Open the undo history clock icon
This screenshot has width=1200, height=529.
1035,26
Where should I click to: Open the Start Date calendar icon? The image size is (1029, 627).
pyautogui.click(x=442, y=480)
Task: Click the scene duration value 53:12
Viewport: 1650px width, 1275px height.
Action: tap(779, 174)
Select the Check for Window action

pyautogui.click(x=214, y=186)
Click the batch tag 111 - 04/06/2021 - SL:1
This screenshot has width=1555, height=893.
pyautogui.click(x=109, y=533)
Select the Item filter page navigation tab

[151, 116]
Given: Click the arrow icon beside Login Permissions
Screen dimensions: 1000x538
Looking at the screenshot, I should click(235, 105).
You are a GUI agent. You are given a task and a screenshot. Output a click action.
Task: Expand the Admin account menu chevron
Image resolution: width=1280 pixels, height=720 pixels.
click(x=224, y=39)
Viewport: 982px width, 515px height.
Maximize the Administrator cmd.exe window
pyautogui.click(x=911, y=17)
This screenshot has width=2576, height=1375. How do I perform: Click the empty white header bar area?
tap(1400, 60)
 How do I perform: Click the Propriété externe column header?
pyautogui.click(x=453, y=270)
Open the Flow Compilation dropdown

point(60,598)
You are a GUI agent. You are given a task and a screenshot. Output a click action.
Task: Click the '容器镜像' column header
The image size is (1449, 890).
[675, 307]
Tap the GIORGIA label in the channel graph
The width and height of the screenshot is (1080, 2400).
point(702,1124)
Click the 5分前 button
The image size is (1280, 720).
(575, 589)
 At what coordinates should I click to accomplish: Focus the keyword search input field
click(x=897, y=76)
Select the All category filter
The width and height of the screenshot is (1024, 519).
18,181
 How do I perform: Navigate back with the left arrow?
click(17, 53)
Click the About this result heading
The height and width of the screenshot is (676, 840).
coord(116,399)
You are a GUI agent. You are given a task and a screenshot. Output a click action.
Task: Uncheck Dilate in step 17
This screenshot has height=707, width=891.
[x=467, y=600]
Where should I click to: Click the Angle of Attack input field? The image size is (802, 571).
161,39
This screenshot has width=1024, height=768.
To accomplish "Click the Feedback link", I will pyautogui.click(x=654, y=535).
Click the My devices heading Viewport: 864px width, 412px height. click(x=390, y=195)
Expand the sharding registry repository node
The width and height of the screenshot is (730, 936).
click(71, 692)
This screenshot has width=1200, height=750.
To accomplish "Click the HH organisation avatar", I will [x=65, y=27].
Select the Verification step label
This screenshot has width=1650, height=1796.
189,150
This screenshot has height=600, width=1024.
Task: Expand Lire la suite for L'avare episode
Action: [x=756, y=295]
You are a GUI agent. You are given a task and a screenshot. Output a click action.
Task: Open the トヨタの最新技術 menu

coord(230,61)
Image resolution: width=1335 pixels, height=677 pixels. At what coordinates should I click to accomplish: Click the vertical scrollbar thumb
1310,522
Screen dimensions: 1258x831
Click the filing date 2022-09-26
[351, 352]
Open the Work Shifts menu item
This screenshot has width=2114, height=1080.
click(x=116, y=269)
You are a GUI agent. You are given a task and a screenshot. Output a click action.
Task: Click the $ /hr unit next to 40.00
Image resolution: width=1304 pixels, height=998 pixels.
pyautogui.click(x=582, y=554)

- [WHAT YOU ARE ASKED TO DO]:
Rewrite the entire listing above, changing every "GUI agent" to "screen assistant" and leaving everything else unchanged.

- [RESPONSE BELOW]:
Open the undo history clock icon
This screenshot has width=1200, height=529.
1035,26
Where should I click to: Open the Start Date calendar icon? The image size is (1029, 627).
pyautogui.click(x=442, y=480)
Task: Click the scene duration value 53:12
Viewport: 1650px width, 1275px height.
Action: tap(779, 174)
Select the Check for Window action

pyautogui.click(x=214, y=186)
Click the batch tag 111 - 04/06/2021 - SL:1
This screenshot has width=1555, height=893.
pyautogui.click(x=109, y=533)
Select the Item filter page navigation tab

[151, 116]
Given: Click the arrow icon beside Login Permissions
Screen dimensions: 1000x538
Looking at the screenshot, I should click(235, 105).
You are a screen assistant. You are given a task and a screenshot. Output a click action.
Task: Expand the Admin account menu chevron
Image resolution: width=1280 pixels, height=720 pixels.
click(x=224, y=39)
Viewport: 982px width, 515px height.
Maximize the Administrator cmd.exe window
pyautogui.click(x=911, y=17)
This screenshot has width=2576, height=1375. How do I perform: Click the empty white header bar area?
tap(1400, 60)
 How do I perform: Click the Propriété externe column header?
pyautogui.click(x=453, y=270)
Open the Flow Compilation dropdown

point(60,598)
You are a screen assistant. You are given a task and a screenshot. Output a click action.
Task: Click the '容器镜像' column header
The image size is (1449, 890).
[675, 307]
Tap the GIORGIA label in the channel graph
The width and height of the screenshot is (1080, 2400).
point(702,1124)
Click the 5分前 button
The image size is (1280, 720).
(575, 589)
 At what coordinates should I click to accomplish: Focus the keyword search input field
click(x=897, y=76)
Select the All category filter
The width and height of the screenshot is (1024, 519).
18,181
 How do I perform: Navigate back with the left arrow?
click(17, 53)
Click the About this result heading
The height and width of the screenshot is (676, 840).
coord(116,399)
You are a screen assistant. You are given a task and a screenshot. Output a click action.
Task: Uncheck Dilate in step 17
This screenshot has height=707, width=891.
[x=467, y=600]
Where should I click to: Click the Angle of Attack input field? The image size is (802, 571).
161,39
This screenshot has width=1024, height=768.
To accomplish "Click the Feedback link", I will pyautogui.click(x=654, y=535).
Click the My devices heading Viewport: 864px width, 412px height. click(x=390, y=195)
Expand the sharding registry repository node
The width and height of the screenshot is (730, 936).
click(71, 692)
This screenshot has width=1200, height=750.
To accomplish "Click the HH organisation avatar", I will [x=65, y=27].
Select the Verification step label
This screenshot has width=1650, height=1796.
189,150
This screenshot has height=600, width=1024.
Task: Expand Lire la suite for L'avare episode
Action: [x=756, y=295]
You are a screen assistant. You are given a task and a screenshot. Output a click action.
Task: Open the トヨタの最新技術 menu

coord(230,61)
Image resolution: width=1335 pixels, height=677 pixels. At what coordinates should I click to accomplish: Click the vertical scrollbar thumb
1310,522
Screen dimensions: 1258x831
Click the filing date 2022-09-26
[351, 352]
Open the Work Shifts menu item
This screenshot has width=2114, height=1080.
click(x=116, y=269)
You are a screen assistant. You are given a task and a screenshot. Output a click action.
Task: Click the $ /hr unit next to 40.00
Image resolution: width=1304 pixels, height=998 pixels.
pyautogui.click(x=582, y=554)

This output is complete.